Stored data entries
----

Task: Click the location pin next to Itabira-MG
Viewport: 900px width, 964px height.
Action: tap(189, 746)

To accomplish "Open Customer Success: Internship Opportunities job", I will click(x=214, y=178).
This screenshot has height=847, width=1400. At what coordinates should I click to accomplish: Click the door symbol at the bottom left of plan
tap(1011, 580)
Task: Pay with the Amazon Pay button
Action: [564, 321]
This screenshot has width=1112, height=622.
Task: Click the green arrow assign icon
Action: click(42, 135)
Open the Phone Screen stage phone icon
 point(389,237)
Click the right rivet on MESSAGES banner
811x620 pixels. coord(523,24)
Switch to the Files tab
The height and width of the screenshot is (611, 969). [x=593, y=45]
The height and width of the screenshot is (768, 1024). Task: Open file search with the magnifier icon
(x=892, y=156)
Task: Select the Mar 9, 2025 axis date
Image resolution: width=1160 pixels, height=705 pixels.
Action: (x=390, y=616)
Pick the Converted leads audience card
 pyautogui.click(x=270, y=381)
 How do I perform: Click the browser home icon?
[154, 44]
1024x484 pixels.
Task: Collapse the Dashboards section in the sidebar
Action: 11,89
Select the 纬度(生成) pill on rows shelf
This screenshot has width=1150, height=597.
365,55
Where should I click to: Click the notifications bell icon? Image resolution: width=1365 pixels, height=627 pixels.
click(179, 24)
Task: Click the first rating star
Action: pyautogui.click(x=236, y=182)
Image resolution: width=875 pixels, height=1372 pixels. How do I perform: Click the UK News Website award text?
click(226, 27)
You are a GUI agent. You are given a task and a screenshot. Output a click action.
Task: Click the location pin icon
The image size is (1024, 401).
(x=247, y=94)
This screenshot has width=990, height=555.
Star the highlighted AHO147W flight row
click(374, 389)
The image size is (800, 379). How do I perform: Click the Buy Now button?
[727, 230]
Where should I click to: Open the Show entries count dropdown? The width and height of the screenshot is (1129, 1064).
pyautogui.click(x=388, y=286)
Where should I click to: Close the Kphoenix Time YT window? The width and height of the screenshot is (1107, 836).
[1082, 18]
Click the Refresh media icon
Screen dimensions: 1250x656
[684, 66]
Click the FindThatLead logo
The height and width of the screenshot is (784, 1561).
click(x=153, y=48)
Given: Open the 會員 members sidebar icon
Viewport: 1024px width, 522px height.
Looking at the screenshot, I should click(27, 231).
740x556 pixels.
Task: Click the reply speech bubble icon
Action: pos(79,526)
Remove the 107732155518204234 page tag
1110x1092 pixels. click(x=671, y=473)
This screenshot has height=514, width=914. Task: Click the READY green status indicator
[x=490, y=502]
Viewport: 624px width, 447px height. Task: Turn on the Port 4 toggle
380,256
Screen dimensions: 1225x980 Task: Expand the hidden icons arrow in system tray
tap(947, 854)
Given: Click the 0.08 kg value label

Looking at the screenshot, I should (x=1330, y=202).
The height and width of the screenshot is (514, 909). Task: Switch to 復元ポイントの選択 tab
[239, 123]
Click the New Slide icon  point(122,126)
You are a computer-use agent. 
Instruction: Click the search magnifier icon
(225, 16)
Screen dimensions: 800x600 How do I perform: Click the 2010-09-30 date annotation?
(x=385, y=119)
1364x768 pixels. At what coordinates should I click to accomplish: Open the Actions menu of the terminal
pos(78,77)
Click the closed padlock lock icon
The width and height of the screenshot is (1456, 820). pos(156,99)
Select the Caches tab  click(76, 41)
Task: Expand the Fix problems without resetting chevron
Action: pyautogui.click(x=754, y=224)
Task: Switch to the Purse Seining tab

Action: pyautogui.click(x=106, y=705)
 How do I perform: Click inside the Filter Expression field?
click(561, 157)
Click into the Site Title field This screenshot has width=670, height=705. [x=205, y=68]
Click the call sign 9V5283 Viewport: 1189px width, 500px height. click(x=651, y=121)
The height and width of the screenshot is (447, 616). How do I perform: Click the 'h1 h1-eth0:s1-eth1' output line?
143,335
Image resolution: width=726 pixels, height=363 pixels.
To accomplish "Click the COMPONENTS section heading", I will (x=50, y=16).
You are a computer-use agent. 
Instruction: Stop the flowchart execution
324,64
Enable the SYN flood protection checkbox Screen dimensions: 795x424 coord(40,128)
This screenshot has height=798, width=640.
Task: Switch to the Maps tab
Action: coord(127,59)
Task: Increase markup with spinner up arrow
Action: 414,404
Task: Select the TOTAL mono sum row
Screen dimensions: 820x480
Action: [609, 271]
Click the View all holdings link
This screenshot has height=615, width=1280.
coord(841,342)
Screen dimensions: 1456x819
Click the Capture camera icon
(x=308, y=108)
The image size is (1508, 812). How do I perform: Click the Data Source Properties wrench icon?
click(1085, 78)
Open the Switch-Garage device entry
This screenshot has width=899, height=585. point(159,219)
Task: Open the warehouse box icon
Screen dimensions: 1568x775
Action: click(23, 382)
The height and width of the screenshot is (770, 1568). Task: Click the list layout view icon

----

- What to produce
From the data above, return every line from the line that has "Screen dimensions: 800x600" up to and including the line that has "Click the call", exactly.

- Response to the exercise
Screen dimensions: 800x600 How do I perform: Click the 2010-09-30 date annotation?
(x=385, y=119)
1364x768 pixels. At what coordinates should I click to accomplish: Open the Actions menu of the terminal
pos(78,77)
Click the closed padlock lock icon
The width and height of the screenshot is (1456, 820). pos(156,99)
Select the Caches tab  click(76, 41)
Task: Expand the Fix problems without resetting chevron
Action: pyautogui.click(x=754, y=224)
Task: Switch to the Purse Seining tab

Action: pyautogui.click(x=106, y=705)
 How do I perform: Click inside the Filter Expression field?
click(561, 157)
Click into the Site Title field This screenshot has width=670, height=705. [x=205, y=68]
Click the call sign 9V5283 Viewport: 1189px width, 500px height. click(x=651, y=121)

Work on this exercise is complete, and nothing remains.